Pub Date : 2024-11-11eCollection Date: 2024-12-01DOI: 10.1515/dmpt-2024-0070
Almas Qureshi, Rais Ur Rahman, Yasmeen Shamsi
Objectives: Urinary tract infection (UTI) is one of the most frequent reasons for prescribing antibiotics. Escherichia coli implicated in 75-90 % cases of UTI is becoming increasingly resistant to antibiotics. Finding alternative therapeutic agent for this infection is critical, for which herbal drugs may be an option. In Unani medicine, urinary tract infection (Ṭa'diya Majra-i-Bawl) is treated with herbal drugs possessing Da'fe Ufoonat (antiseptic), Muhallilat (anti-inflammatory) and Mudirrat (diuretic) properties. Polyherbal formulations of such drugs are expected to be beneficial in treating Escherichia coli infection. The aim of the study was to assess the efficacy and safety of a Unani polyherbal formulation aimed to develop a safe and efficacious drug for the treatment of urinary tract infection (Ṭa'diya Majra-i-Bawl) caused by Escherichia coli.
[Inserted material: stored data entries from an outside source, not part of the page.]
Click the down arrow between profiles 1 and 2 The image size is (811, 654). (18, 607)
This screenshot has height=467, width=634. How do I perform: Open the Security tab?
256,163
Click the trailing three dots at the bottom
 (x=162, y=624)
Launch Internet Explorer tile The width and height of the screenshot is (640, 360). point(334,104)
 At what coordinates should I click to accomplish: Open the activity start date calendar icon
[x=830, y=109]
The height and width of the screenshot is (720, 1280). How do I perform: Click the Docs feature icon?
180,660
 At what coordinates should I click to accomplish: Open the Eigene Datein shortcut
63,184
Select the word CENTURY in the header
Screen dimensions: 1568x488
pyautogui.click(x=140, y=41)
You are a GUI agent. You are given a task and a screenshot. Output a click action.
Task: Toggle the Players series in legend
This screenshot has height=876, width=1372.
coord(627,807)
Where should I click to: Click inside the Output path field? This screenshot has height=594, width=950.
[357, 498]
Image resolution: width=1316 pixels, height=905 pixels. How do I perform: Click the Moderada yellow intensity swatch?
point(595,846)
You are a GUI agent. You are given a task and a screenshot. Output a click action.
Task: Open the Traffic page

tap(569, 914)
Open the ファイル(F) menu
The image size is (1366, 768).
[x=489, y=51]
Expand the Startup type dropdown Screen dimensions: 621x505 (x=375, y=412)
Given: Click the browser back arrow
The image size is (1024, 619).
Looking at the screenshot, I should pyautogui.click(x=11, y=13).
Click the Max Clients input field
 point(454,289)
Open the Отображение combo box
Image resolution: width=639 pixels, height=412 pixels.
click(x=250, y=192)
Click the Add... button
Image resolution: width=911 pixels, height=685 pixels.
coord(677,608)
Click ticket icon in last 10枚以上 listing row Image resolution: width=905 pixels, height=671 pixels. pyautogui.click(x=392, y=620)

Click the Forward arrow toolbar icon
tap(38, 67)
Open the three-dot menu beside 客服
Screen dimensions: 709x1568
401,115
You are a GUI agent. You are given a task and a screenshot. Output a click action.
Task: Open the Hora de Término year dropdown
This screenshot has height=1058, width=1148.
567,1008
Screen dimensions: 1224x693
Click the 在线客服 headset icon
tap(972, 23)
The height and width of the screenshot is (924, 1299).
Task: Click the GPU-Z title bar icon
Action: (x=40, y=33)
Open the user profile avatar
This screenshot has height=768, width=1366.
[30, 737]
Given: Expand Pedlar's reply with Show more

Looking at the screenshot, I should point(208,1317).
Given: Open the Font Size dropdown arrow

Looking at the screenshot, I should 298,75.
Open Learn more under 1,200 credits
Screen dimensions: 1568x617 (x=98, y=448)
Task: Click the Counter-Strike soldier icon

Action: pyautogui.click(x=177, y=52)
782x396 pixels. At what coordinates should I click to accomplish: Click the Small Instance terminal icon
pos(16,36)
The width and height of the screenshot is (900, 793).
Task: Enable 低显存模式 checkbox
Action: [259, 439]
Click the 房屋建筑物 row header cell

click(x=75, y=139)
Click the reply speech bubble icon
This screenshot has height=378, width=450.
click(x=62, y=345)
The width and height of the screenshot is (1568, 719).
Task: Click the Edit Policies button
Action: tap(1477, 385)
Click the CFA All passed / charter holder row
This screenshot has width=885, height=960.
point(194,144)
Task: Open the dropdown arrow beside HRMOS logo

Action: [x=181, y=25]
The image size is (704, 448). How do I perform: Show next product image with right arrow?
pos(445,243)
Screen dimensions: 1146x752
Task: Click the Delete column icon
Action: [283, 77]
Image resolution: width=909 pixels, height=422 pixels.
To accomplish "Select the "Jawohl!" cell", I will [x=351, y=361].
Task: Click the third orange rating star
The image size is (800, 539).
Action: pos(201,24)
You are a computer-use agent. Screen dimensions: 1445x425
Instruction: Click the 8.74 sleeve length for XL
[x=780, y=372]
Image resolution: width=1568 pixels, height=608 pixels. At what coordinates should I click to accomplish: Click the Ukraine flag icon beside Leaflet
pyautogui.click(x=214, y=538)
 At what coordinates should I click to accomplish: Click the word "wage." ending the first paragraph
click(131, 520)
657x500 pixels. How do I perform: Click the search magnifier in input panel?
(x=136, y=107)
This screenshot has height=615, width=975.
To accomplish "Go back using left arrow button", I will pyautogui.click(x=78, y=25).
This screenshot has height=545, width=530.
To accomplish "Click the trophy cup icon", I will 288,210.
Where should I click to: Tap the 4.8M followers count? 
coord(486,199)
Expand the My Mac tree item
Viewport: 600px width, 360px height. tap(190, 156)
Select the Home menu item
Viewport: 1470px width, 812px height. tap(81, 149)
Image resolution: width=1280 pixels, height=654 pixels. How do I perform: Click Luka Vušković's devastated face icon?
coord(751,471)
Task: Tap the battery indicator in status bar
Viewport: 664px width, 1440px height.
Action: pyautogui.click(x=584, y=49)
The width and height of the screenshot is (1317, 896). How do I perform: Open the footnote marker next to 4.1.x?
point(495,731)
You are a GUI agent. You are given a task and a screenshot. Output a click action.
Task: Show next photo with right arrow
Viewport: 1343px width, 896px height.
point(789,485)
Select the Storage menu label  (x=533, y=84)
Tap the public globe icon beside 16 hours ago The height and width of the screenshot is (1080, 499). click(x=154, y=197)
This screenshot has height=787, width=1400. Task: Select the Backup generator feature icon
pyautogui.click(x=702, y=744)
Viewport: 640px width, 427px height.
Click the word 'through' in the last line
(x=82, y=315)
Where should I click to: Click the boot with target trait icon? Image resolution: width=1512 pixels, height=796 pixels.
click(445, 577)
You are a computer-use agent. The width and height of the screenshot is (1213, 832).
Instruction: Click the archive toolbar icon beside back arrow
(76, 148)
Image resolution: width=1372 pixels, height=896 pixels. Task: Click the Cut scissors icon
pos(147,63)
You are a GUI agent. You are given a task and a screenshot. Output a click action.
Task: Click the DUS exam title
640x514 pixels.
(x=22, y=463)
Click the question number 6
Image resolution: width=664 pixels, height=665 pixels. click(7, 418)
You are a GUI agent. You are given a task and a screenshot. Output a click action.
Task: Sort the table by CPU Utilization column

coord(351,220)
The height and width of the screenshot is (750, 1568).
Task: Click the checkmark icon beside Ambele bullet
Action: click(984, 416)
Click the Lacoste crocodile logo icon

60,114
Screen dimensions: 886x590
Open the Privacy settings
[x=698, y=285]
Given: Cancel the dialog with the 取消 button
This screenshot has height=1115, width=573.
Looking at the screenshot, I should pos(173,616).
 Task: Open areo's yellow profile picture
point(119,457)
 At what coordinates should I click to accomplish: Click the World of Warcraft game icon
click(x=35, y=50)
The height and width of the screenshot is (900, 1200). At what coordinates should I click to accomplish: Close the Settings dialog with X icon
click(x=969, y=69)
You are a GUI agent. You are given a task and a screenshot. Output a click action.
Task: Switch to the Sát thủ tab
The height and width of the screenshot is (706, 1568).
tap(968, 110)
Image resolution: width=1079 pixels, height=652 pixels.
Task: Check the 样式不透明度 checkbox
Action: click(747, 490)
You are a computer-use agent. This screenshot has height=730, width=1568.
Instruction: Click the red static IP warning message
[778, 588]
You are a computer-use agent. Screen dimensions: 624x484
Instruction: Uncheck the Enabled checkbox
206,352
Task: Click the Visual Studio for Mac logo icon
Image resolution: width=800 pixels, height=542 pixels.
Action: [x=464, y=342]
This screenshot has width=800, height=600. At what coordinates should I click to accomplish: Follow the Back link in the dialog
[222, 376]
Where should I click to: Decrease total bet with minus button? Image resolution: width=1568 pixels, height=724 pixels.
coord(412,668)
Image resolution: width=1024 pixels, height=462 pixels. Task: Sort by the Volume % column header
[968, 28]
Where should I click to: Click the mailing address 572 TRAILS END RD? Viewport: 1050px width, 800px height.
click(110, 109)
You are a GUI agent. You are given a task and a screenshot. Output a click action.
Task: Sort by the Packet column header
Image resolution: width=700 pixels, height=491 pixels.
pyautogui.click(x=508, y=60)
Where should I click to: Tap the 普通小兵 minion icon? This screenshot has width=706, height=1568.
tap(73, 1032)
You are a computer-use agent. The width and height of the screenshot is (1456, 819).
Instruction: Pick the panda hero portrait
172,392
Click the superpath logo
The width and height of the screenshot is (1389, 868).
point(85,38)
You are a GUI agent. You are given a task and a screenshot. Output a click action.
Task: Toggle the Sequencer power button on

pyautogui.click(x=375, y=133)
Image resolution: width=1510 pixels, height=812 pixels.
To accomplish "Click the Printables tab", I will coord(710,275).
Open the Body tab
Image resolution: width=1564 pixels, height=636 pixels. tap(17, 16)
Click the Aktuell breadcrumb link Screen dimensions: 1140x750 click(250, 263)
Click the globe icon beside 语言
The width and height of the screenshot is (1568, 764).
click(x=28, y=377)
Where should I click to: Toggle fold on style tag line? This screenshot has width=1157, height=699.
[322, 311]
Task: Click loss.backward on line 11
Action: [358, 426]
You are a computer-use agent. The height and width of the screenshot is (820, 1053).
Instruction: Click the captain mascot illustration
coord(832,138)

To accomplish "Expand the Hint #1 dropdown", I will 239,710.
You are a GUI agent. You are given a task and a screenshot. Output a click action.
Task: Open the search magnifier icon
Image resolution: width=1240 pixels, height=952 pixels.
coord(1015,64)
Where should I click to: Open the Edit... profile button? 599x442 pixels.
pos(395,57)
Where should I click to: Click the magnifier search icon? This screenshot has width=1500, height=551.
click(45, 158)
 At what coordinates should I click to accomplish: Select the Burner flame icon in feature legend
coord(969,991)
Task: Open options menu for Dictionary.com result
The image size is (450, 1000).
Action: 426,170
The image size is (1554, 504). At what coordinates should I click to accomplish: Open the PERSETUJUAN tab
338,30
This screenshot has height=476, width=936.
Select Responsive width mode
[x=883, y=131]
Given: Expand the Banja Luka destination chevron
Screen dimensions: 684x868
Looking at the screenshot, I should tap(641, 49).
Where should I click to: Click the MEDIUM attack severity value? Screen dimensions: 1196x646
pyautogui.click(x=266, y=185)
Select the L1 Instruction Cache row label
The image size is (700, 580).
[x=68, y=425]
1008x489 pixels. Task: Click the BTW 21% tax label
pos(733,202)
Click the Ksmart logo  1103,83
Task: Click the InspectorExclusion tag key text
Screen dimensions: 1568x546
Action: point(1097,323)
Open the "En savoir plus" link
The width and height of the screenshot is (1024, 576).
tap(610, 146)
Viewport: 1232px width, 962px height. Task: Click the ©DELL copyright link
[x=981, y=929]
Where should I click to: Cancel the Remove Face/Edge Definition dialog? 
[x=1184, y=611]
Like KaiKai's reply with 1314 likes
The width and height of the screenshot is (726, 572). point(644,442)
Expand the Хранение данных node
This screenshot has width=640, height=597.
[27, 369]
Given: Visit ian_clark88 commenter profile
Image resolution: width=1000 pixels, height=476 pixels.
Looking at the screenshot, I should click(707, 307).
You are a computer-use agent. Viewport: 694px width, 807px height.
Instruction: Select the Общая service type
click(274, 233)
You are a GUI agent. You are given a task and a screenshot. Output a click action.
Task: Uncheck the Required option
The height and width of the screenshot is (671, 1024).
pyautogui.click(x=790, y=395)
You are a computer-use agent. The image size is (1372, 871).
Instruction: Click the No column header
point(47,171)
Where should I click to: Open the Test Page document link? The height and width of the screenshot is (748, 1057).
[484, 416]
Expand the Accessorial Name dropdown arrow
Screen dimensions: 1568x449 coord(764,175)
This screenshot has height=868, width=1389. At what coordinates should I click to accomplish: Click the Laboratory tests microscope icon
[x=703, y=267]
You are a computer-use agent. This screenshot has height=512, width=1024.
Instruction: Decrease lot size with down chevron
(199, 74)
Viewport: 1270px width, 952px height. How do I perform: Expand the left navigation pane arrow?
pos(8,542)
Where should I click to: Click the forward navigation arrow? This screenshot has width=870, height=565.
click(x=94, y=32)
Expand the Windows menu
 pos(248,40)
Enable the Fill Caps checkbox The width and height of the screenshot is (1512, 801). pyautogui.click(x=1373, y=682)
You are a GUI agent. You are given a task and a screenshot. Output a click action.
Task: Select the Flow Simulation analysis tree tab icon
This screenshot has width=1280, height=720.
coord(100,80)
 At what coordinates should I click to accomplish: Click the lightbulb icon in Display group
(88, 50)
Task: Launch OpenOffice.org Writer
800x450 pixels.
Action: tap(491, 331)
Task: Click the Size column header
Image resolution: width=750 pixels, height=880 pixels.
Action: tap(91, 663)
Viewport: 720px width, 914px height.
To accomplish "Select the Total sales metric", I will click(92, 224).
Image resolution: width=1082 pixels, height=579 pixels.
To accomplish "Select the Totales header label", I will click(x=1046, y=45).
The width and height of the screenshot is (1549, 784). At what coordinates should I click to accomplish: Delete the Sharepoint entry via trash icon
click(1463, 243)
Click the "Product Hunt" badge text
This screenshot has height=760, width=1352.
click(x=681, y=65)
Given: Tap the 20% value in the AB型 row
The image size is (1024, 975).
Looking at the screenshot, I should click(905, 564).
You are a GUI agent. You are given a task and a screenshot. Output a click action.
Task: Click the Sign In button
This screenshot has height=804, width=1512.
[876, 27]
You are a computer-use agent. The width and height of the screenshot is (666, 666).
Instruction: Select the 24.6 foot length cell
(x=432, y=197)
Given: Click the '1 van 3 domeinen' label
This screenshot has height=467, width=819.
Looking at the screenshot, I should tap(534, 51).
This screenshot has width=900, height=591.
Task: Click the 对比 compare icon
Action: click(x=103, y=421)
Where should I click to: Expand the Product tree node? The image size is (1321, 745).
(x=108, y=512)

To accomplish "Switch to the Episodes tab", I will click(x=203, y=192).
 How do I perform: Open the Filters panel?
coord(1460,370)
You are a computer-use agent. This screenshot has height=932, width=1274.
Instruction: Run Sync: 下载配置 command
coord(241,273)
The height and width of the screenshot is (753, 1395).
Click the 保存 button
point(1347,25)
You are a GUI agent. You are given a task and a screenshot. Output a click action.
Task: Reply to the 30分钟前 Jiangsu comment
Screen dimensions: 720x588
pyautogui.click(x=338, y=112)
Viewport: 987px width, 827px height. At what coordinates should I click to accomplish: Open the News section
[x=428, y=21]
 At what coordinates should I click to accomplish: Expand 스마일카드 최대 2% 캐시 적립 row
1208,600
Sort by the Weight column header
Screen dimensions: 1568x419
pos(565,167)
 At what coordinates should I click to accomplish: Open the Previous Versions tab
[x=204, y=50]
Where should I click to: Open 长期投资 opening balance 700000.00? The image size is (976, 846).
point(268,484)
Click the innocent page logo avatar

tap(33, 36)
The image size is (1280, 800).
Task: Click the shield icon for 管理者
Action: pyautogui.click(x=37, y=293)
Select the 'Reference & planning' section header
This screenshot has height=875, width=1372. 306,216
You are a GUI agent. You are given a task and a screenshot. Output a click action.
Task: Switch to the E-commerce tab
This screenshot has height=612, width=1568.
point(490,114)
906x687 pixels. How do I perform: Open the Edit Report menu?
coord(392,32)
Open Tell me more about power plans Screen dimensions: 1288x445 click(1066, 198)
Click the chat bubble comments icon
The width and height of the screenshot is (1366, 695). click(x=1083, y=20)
Methods: This open-label, single armed clinical study was conducted on patients with clinical signs and symptoms of UTI and positive urine culture for E. coli. Patients were treated with the polyherbal formulation consisting of 50 % hydro-alcoholic extracts of Khar Khasak (Tribulus terrestris), Bhui Amla (Phyllanthus niruri), Kabab Cheeni (Piper cubeba), Beekh -i-Kasni (Cichorium intybus), Beekh-i-Karafs (Apium graveolens), Asl-us-Soos (Glycyrrhiza glabra), and Giloy (Tinospora cordifolia) in a dose of one capsule (500 mg) thrice a day orally with plain water for 42 days.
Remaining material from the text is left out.